We believe, teach, and confess that the sole rule and standard according to which all dogmas together with [all] teachers should be estimated and judged are the prophetic and apostolic Scriptures of the Old and of the New Testament alone, as it is written Ps. 119:105: Thy Word is a lamp unto my feet and a light unto my path. And St. Paul: Though an angel from heaven preach any other gospel unto you, let him be accursed, Gal. 1:8.

Other writings, however, of ancient or modern teachers, whatever name they bear, must not be regarded as equal to the Holy Scriptures, but all of them together be subjected to them, and should not be received otherwise or further than as witnesses, [which are to show] in what manner after the time of the apostles, and at what places, this [pure] doctrine of the prophets and apostles was preserved.

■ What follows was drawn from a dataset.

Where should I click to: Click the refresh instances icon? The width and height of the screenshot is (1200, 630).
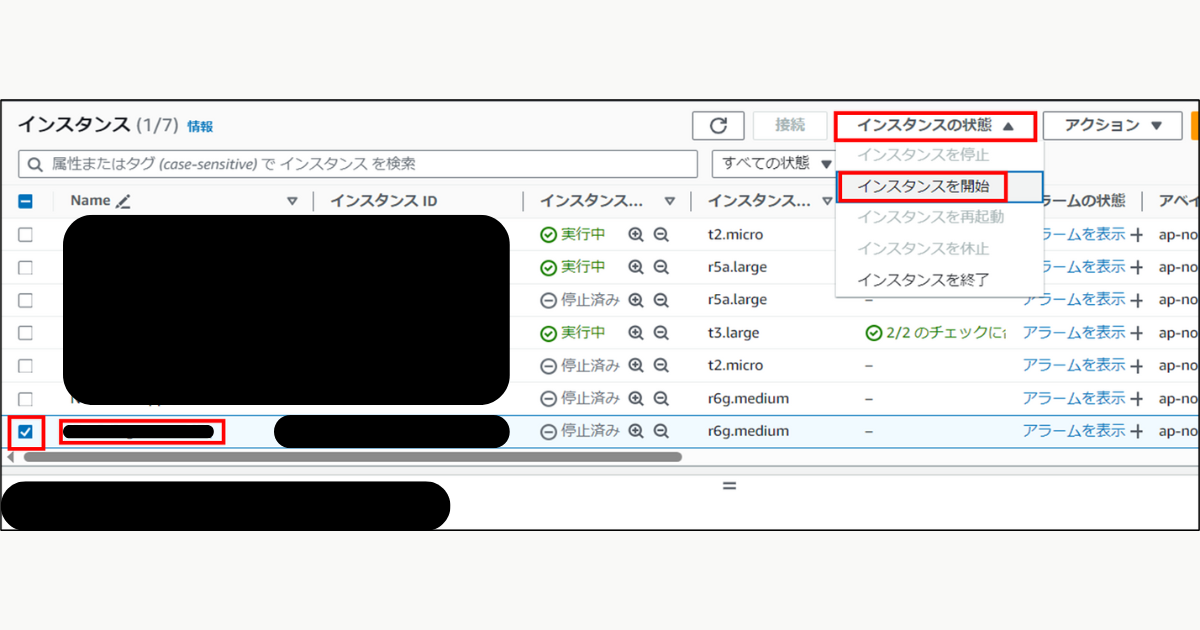pyautogui.click(x=718, y=125)
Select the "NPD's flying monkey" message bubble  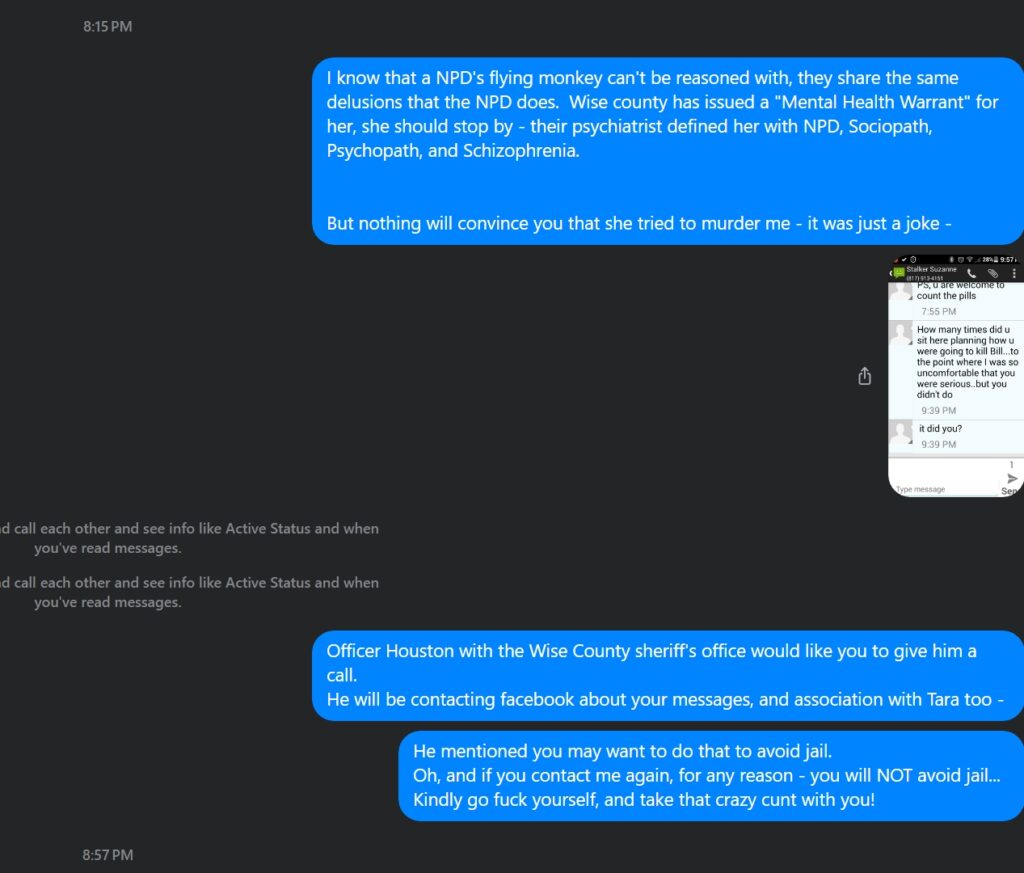click(667, 151)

As this shows us, the role of the adjective or adverb sola is not a rejection of Church teaching or Tradition (‘dogmas’) or of persons with the authority to teach (‘teachers’), but a confirmation that both are subject to Scripture, and that Scripture is the only rule that can rule all other rules or rulers. In Lutheran theology, we thus distinguish between Scripture as norma normans (or norma normans non normata, the norm which norms, rules, or regulates other norms) and tradition, in particular the creeds and symbols, as norma normata (the norms which are normed, ruled, or regulated by Scripture).[5] Feser writes, in a second follow up-post, that the difference between (his representation of) sola Scriptura and the Roman Catholic position «is not fundamentally about how many texts there are. Rather, the Catholic position is that it can’t all be just texts in the first place. Rather, we have to be able to get outside of texts, to persons who have the authority to tell us what the texts mean.» But that is not really a problem for the classic Lutheran position (or even the classic Reformed one).

Reformed scholar Keith A. Mathison maintains that the view of the early Church, and the view of the Reformers, is what we might describe as Feser’s ‘natural’ view. (Mathison, of course, is not writing in response to Feser.) He maintains that for the early Church the «sole source of divine revelation and the authoritative doctrinal norm was understood to be the Old Testament together with the Apostolic doctrine, which itself had been put into writing in the New Testament,» and that this revelation «was to be interpreted in and by the church within the context of the regula fidei (‘rule of faith’),» i.e. Tradition. This seems curiously close to Feser’s position, and it is what late Reformed scholar Heiko Oberman identified as ‘Tradition 1’ (in distinction from ‘Tradition 0,’ where neither the Church nor Tradition has any authority, and ‘Tradition 2,’ where Tradition is also a source of revelation, alongside Scripture). For a Roman Catholic critique of Mathison, see here.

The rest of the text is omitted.